The following post is part of a series that will help inform readers of the power that a company’s Net Promoter Score has on its long-term business goals.
It might sound like common sense to say that brands should continuously collect feedback on their products and services so that they can optimize their efforts and maximize their profits, all while ensuring and sustaining product-market fit. But it’s far too common that companies push feedback to the backburner upon encountering challenges.
Without a proper feedback strategy in place, or regular analysis of NPS data, it can be difficult to draw insights and leverage them to drive business decisions. Companies that are missing the mark when it comes to NPS are letting low-hanging opportunities to improve customer relationships, innovate better products, and reduce churn pass them by.
NPS data is gathered by administering a single question to the people that use a business’s product or service: “What is the likelihood that you would recommend [COMPANY OR PRODUCT] to a friend or colleague?”
“[NPS] helps us determine not only whether students like our customer service and user interface,” says Peter Poer of Magoosh, the online test company for standardized tests like the GRE and the SAT. “But also how well our products prepare students for their exams.”
Let’s take a look at why some companies might be hesitant to allocate resources for collecting product feedback using NPS data:
1) These companies might not realize the true value of collecting and managing product feedback.
If a business has never had a product feedback management strategy, the decision makers at that business might be naive to the profound benefits of implementing one. They might have doubts that customers will provide powerful insights, or they might not realize that much of the power held by feedback is unlocked by consistently collecting and analyzing feedback data over time.
2) These companies might have no clue where to start when it comes to collecting and taking action on feedback.
Devising and implementing a feedback strategy can be overwhelming, and it can be tough to know where to start. It’s important to remember that a lot of the power of feedback comes from consistently measuring said feedback, so that benchmarks can be identified, and progress can be measured over time. That being said, simply ceasing to procrastinate, and beginning to collect feedback data immediately is a great place to start. Once the company begins to collect responses, they can begin to analyze the feedback and start solving the issues that are bubbling to the top.
3) These companies might think that if sales are up, customers are happy.

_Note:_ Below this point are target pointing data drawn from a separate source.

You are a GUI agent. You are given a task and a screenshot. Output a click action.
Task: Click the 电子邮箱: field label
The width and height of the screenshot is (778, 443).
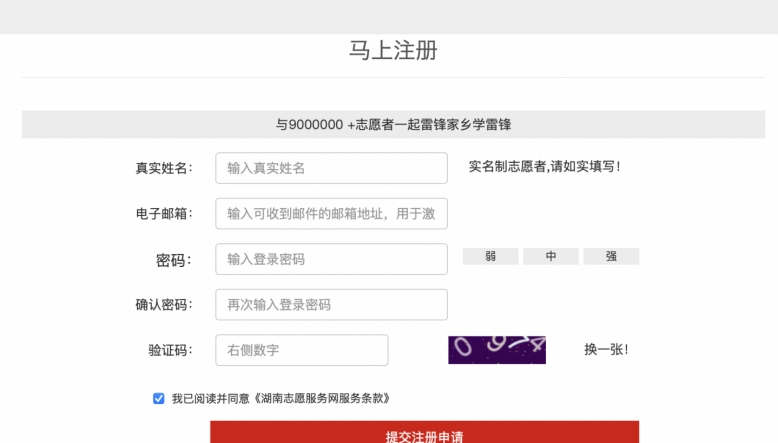click(x=163, y=213)
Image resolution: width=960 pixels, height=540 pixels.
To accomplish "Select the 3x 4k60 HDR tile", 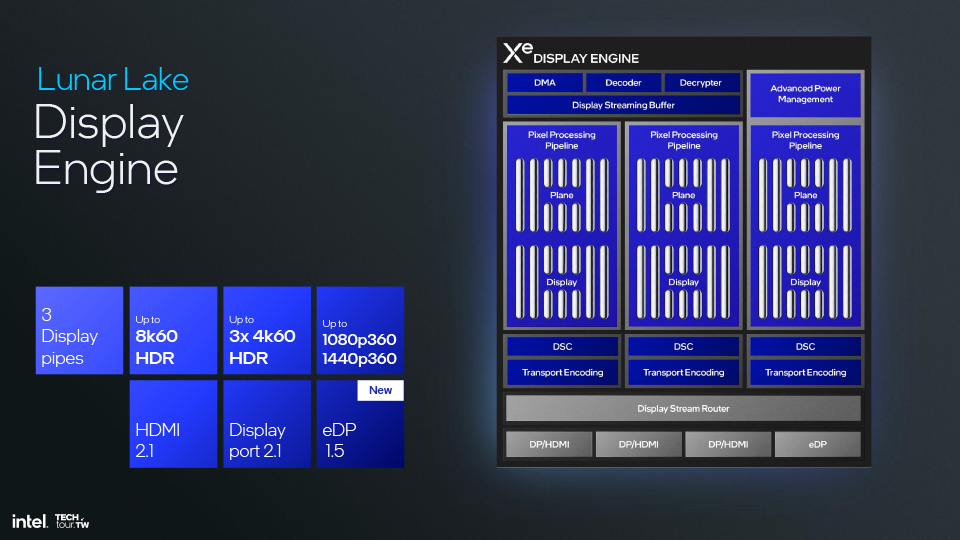I will point(266,330).
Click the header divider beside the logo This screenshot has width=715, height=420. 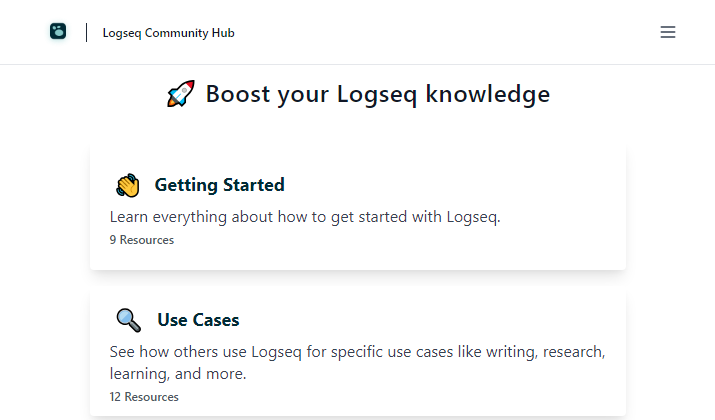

Decision makers are often concerned with, and burdened by, the bottom line. At times they can distance themselves from contingent metrics that are just as important, as they focus all of their attention on sales numbers. By collecting feedback from customers, surprises such as high churn rates can be predicted and avoided.
4) These companies might struggle to get real, honest feedback.

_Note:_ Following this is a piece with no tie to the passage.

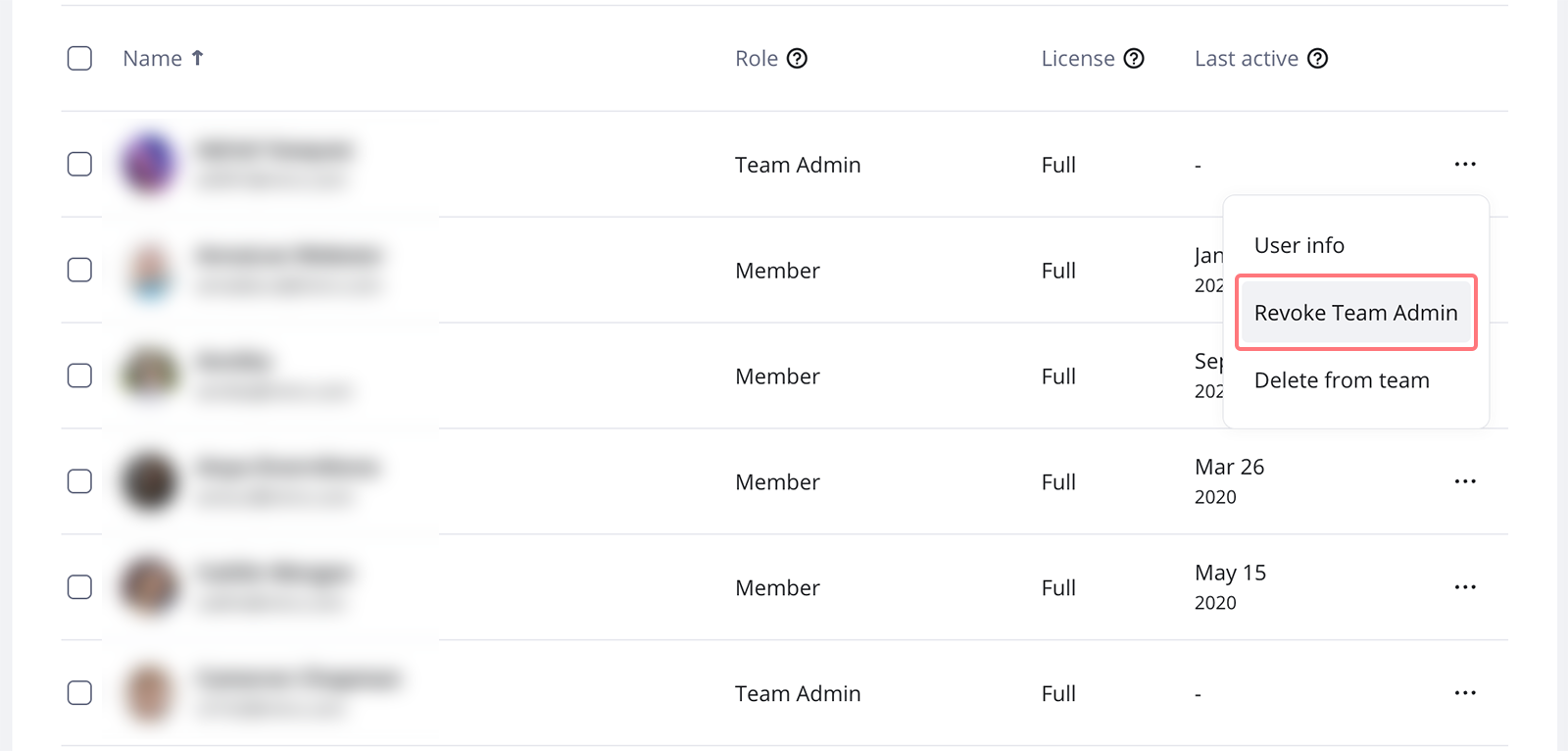Tick the checkbox for May 15 member
This screenshot has width=1568, height=751.
click(x=79, y=587)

Some companies might find that their customers are not properly incentivized to provide useful feedback on products and services. However, small campaigns that offer tangible incentives such as discounted products or services, or even gift cards for participating customers, can prove to be well worth the ROI.
5) These companies are unable to centralize the data.
Some organizations might have issues with organizing feedback data in one centralized location. After all, what’s the point in even collecting feedback if the data received is such a mess that it’s not able to inform business decisions? By implementing a tool that allows a company to not only collect feedback data, but to organize it and uniquely report on it, the entire feedback process is simplified, streamlined, and made more efficient.
Despite these challenges, feedback allows businesses to identify customer satisfaction trends, and arms them with the information they need to establish action items and processes that contribute to easing their customers’ frustrations.
Consistently measuring NPS can work wonders for a brand, as it allows the organization to identify trends, pain points being experienced by customers, and where to focus their energies respectively.